### 出題
下に示すTIBORのフォールバック条項についての文章を、最後の文の後から書き継ぐこと。

### 提示文

参考例には、運営機関が3月中旬に公表したフォールバックに関する市中協議結果を反映。金融庁も「全銀協TIBOR参照契約へのフォールバック条項導入に向けた取り組みが進められることを期待するとともに、必要な後押しをしていく」と表明していた。


全銀協TIBOR運営機関によると、21年12月末時点でユーロ円TIBORを参照する貸出などの運用契約は全2725件の約3.8兆円(グラフ)。そのうち同指標の廃止が想定されている24年12月末を超えて満期が到来する契約が1405件の約1.6兆円あった。残高は主要行、件数は地域銀がそれぞれ多く、フォールバック条項を早期に導入する必要がある。



一方、同時点の日本円TIBORを参照する運用は120.3兆円、29万1128件とユーロ円より多い。日本円TIBORは当面、廃止予定もないため、まずは今後の新規契約で同条項を導入するように促していくことになる。

### データブロック
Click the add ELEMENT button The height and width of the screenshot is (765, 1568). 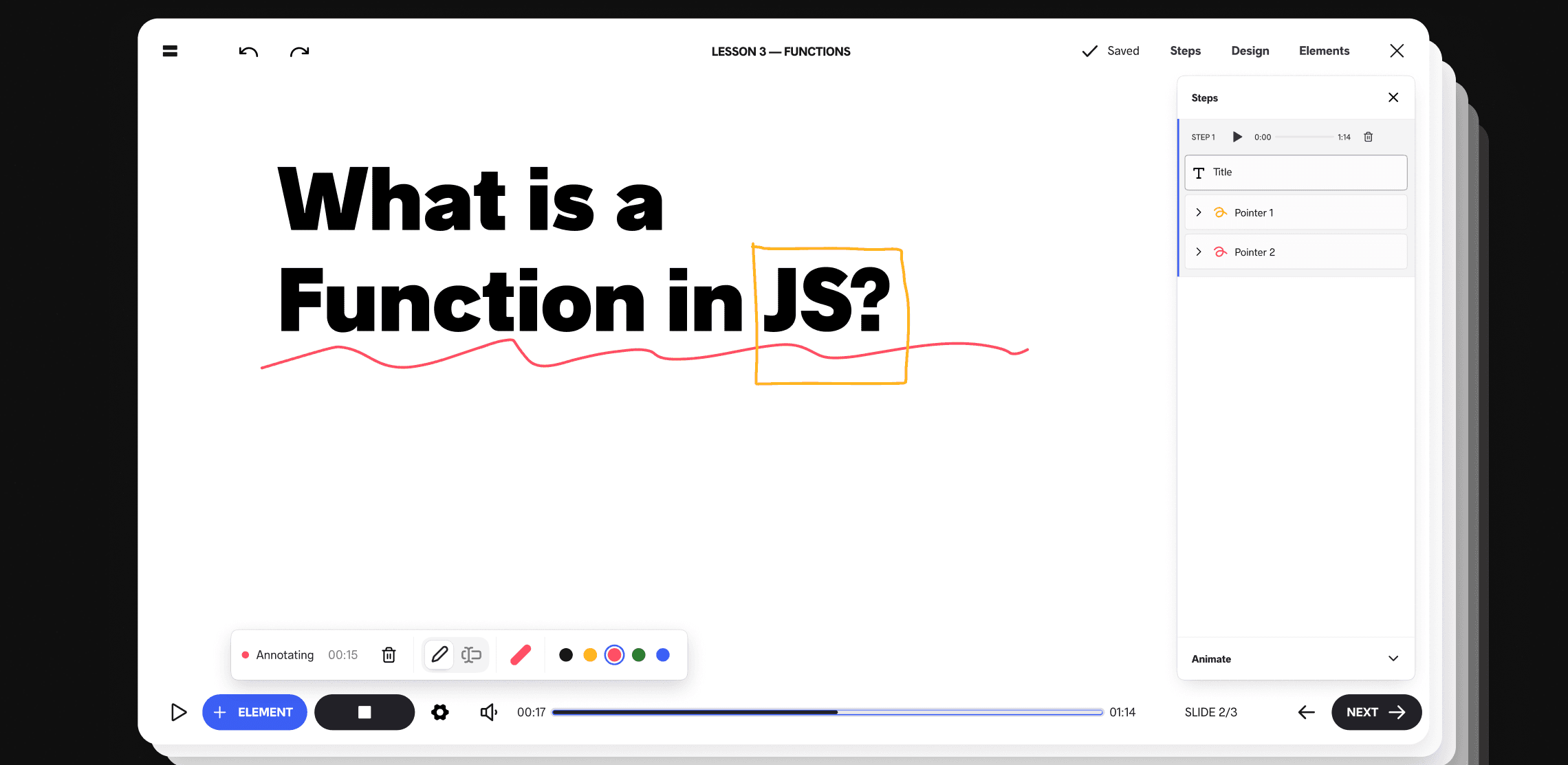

### 演習解答
参考例は、森・濱田松本法律事務所の監修を受けて作成。日本円とユーロ円のTIBORについて、それぞれ「ハードワイヤードアプローチ」と「修正アプローチ」の2種類の参考例に加え、両アプローチの内容を説明する解説も公表した。


個別の案件で利用される同条項は、金融機関と企業の間で十分協議し、両者合意のうえで設けられる必要がある。全銀協は「今回の参考例は合意形成のプロセスの一助となるように、あくまでもサンプルとして作成した」と説明する。


◆ことば◆「フォールバック条項」全銀協TIBORの公表が停止された場合、代わりに参照する後継金利や同金利に承継する発動条件(トリガー)などの取り扱いを記した文章のこと。全銀協は契約書などに盛り込むよう促す。